Mittwoch, 16.05.2012

Timoschenko lehnt aus Protest ärztliche Behandlung ab

Charkow. Julia Timoschenko hat die weitere ärztlich Behandlung durch den deutschen Arzt Lutz Harms abgelehnt, weil in der ukrainischen Presse Berichte über ihren Behandlungsplan aufgetaucht waren. Timoschenko will Beschwerde beim europäischen Gerichtshof in Straßburg einreichen.
Es gehe darum, erklärte Timoschenkos Tochter Julia am Dienstagnachmittag nach einem Treffen mit ihrer Mutter, dass die Behörden ohne Zustimmung ihrer Mutter persönliche Informationen an die Medien weitergegeben hatten.

Die Behörden erklären, im Behandlungsplan sei keinerlei intime, persönliche Information enthalten. Sie hätten den Plan nur veröffentlich, um zu belegen, dass Timoschenko sich mit Anwalt und Tochter treffen könne.

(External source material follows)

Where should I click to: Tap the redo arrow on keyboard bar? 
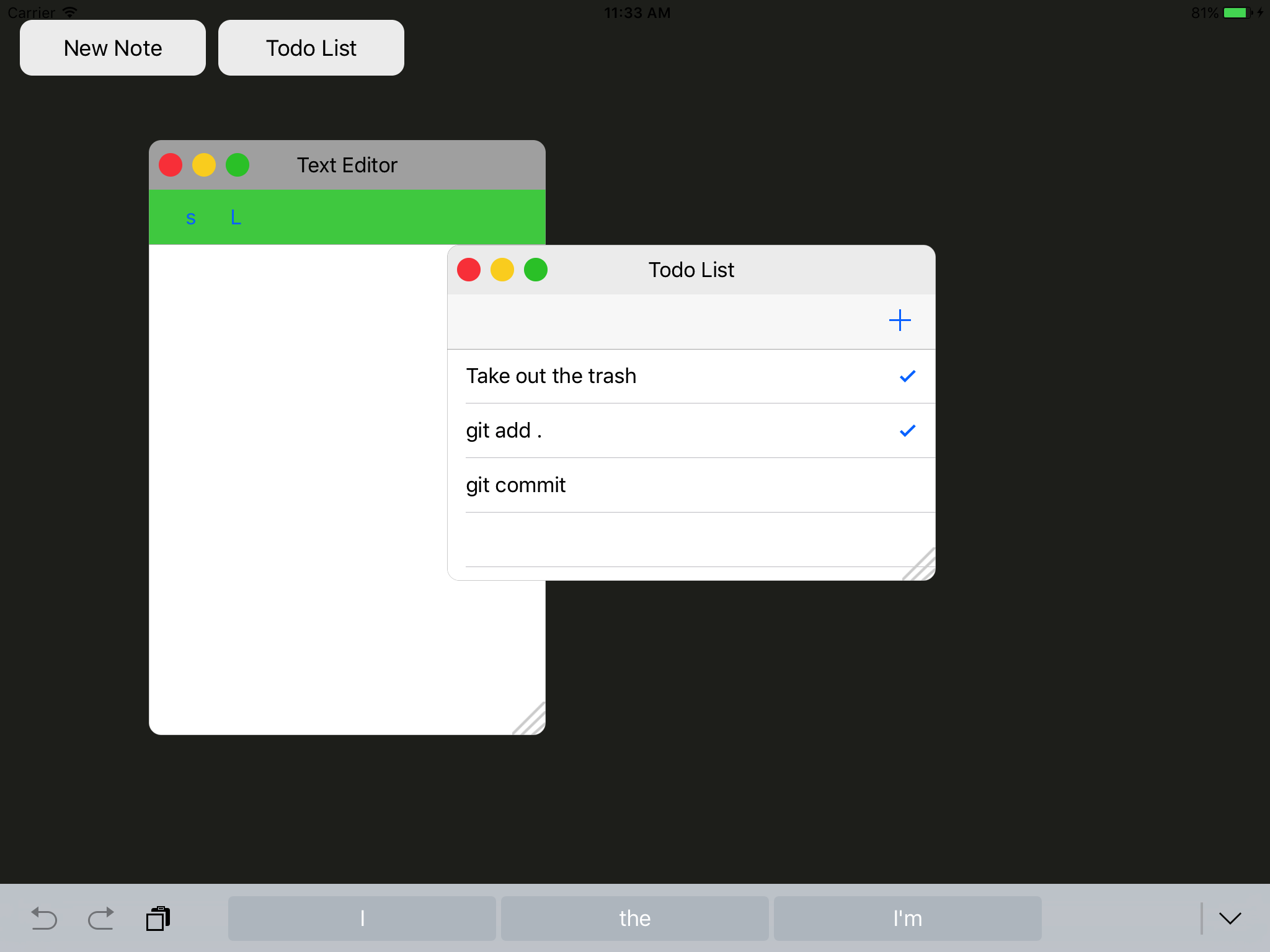(100, 918)
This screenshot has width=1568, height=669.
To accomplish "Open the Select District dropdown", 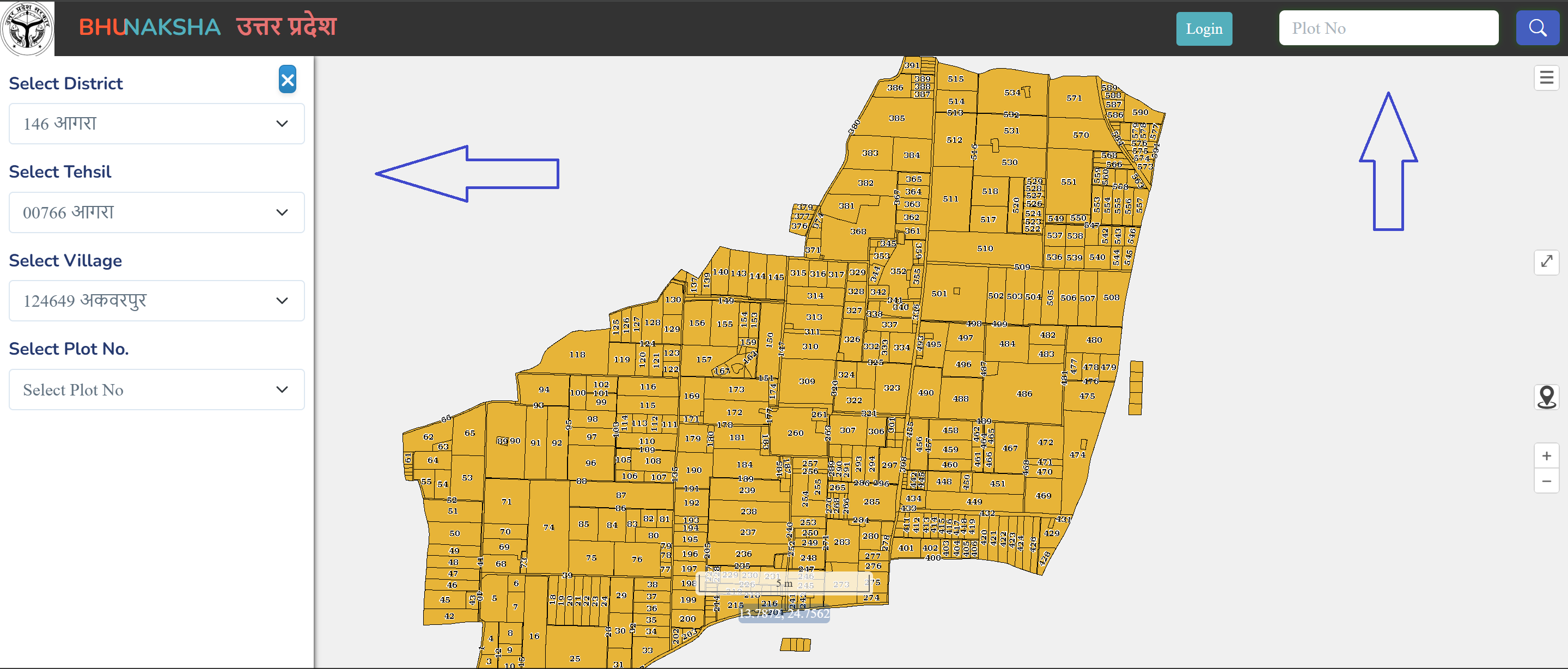I will tap(156, 124).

Jewgenia Timoschenko kritisierte auch, dass ihre Mutter von Männern bewacht werde und dass überall Überwachungskameras installiert seien. Das sei menschenunwürdig.

Da es vor ukrainischen Gerichten keine Aussichten auf ein gerechtes Urteil gebe, werde man sich an den Europäischen Gerichtshof in Straßburg wenden.